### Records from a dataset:
::::::::::

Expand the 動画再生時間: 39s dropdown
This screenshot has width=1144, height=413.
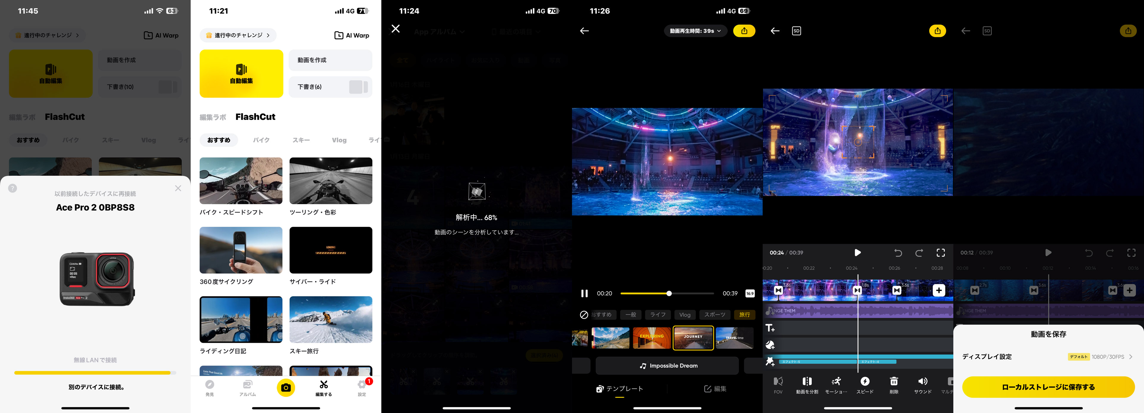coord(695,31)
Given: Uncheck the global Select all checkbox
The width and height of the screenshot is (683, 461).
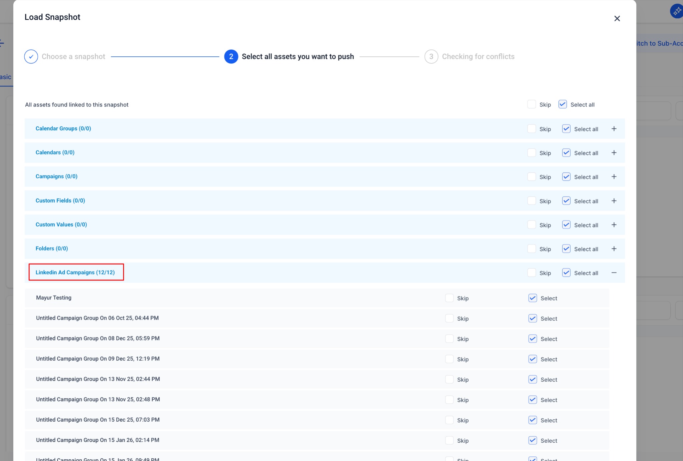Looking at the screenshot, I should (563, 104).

::::::::::

### REQUIREMENT:
Keep the pictures out of the copy and write out the data exactly as it stands.

### ANSWER FOR THE TASK:
Expand the 動画再生時間: 39s dropdown
This screenshot has width=1144, height=413.
coord(695,31)
Given: Uncheck the global Select all checkbox
The width and height of the screenshot is (683, 461).
Looking at the screenshot, I should (563, 104).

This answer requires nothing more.